* _TEXTO FORNECIDO_
◆ ◆ ◆ ◆
Silenciar, dar voz e dar ouvidos são expressões de enormes consequências políticas e estéticas na música e no direito. Nas situações de injustiça, em que o Direito não silencia, mas também não resolve, há Música. Bob Marley, falecido aos 36 anos e o maior expoente do reagge, fez barulho ao cantar que “Eles dizem que o sol brilha para todos, mas para algumas pessoas no mundo ele nunca brilha”. Sua música ecoou e, em novembro de 2018, a Unesco declarou o reggae jamaicano patrimônio cultural imaterial da humanidade. Na justificativa para concessão do título, foi dito que o reggae ao falar de injustiças sociais, racismo e opressões, da beleza da natureza e do amor, “conserva intacta toda uma série de funções sociais básicas da música — veículo de opiniões sociais, prática catártica e religiosa.”
◆ ◆ ◆ ◆
* _DADOS FORNECIDOS_
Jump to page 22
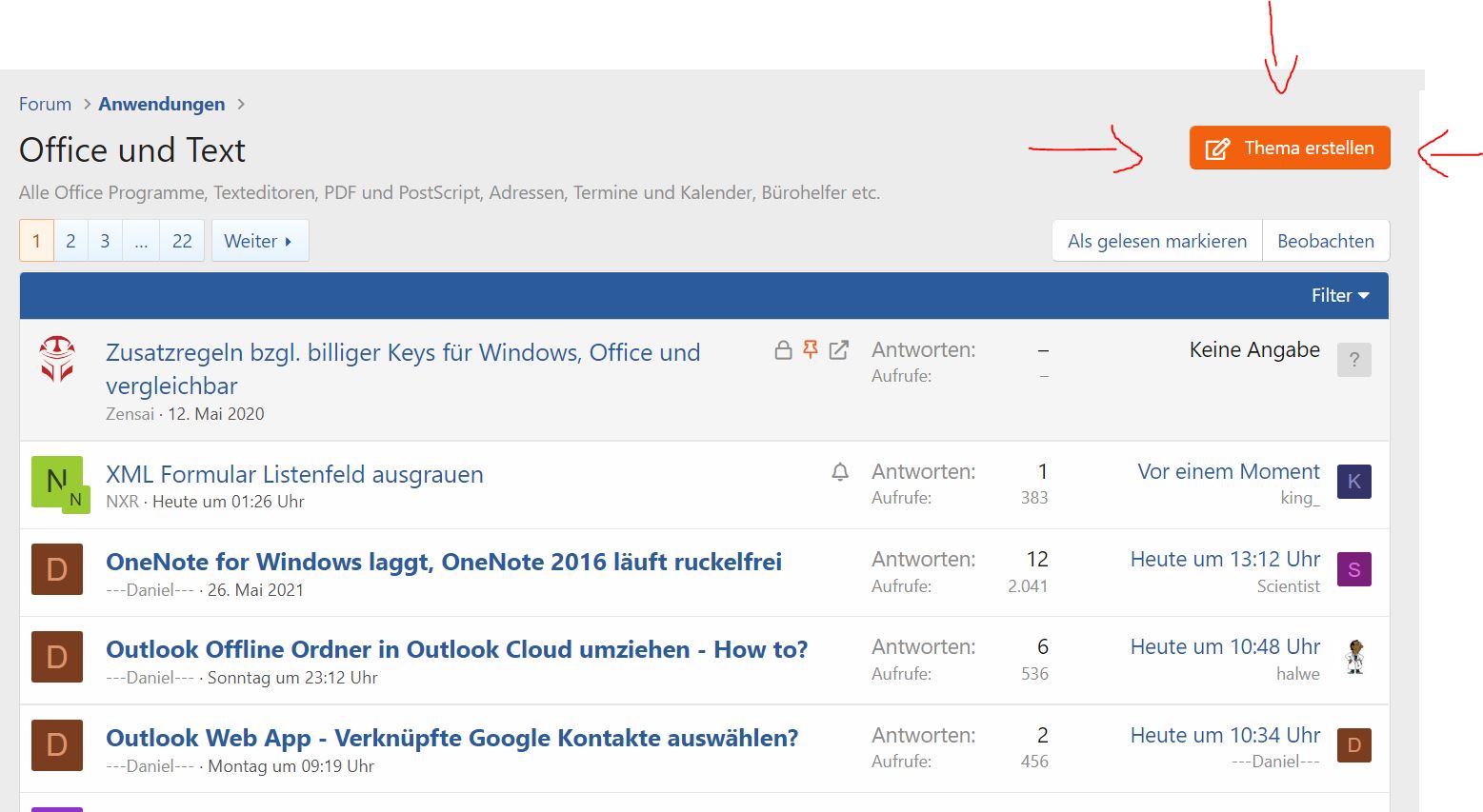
◆ ◆ ◆ ◆
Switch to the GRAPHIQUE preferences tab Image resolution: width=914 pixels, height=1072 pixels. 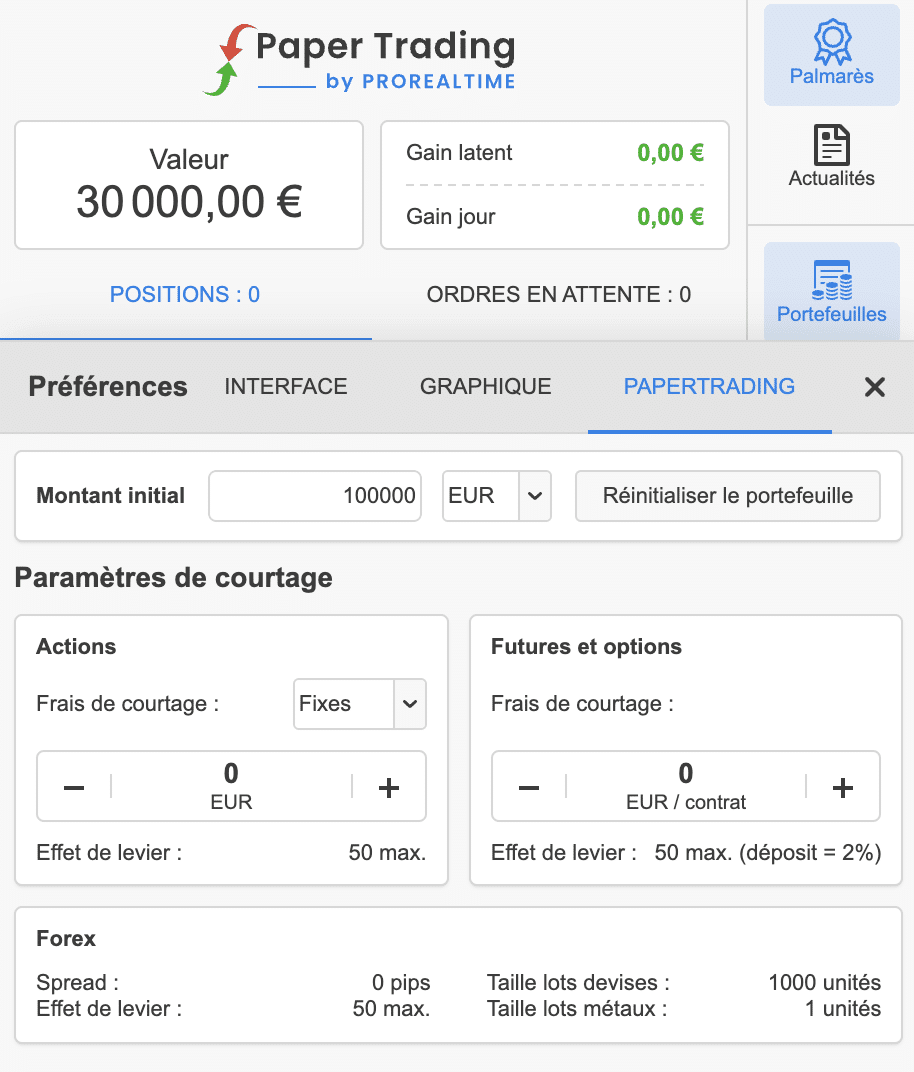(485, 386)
◆ ◆ ◆ ◆
* _INSTRUÇÃO A_
Reescreva de forma mais concisa o parágrafo do texto fornecido que se inicia com “Silenciar, dar voz e dar ouvidos”, preservando seus fatos principais.
* _INSTRUÇÃO B_
Prolongue o texto sobre música e direito, dando sequência a partir de sua última frase.
A listagem não guarda relação alguma com o texto fornecido.

* _RESPOSTA A_
Silenciar, dar voz e dar ouvidos têm grandes consequências políticas e estéticas na música e no direito. Quando o Direito não silencia a injustiça, mas também não a resolve, surge a Música. Bob Marley, falecido aos 36 anos e maior expoente do reggae, cantou que o sol brilha para todos, mas nunca para algumas pessoas no mundo. Em novembro de 2018, a Unesco declarou o reggae jamaicano patrimônio cultural imaterial da humanidade. A justificativa foi que, ao tratar de injustiças sociais, racismo, opressões, beleza da natureza e amor, o gênero conserva funções sociais básicas da música: veículo de opiniões sociais, prática catártica e religiosa.

* _RESPOSTA B_
Talvez a memória coletiva seja o refúgio nos dias de calmaria entre o Direito e a música. Entre tantas canções e tantas leis, há cantinhos, gavetas e jardins para o belo e o justo. Há momentos de plenitude, de encontro e convergências. Contudo, isso não significa que juristas e artistas possam abrir mão de, quotidianamente, tentar densificar o que uma Constituição ou uma partitura procuram dizer. E aí, a faca corta – a carne do Direito, a carne da música; corta a carne de vocês.

Inês Virgínia Prado Soares – Desembargadora Federal no TRF da 3ª. Região (SP), Doutora em Direito pela PUC-SP, com pós-doutorado no Núcleo de Estudos de Violência da Universidade de São Paulo (NEV-USP) e autora do livro “Direito ao(do) Patrimônio Cultural Brasileiro” (Ed. Forum)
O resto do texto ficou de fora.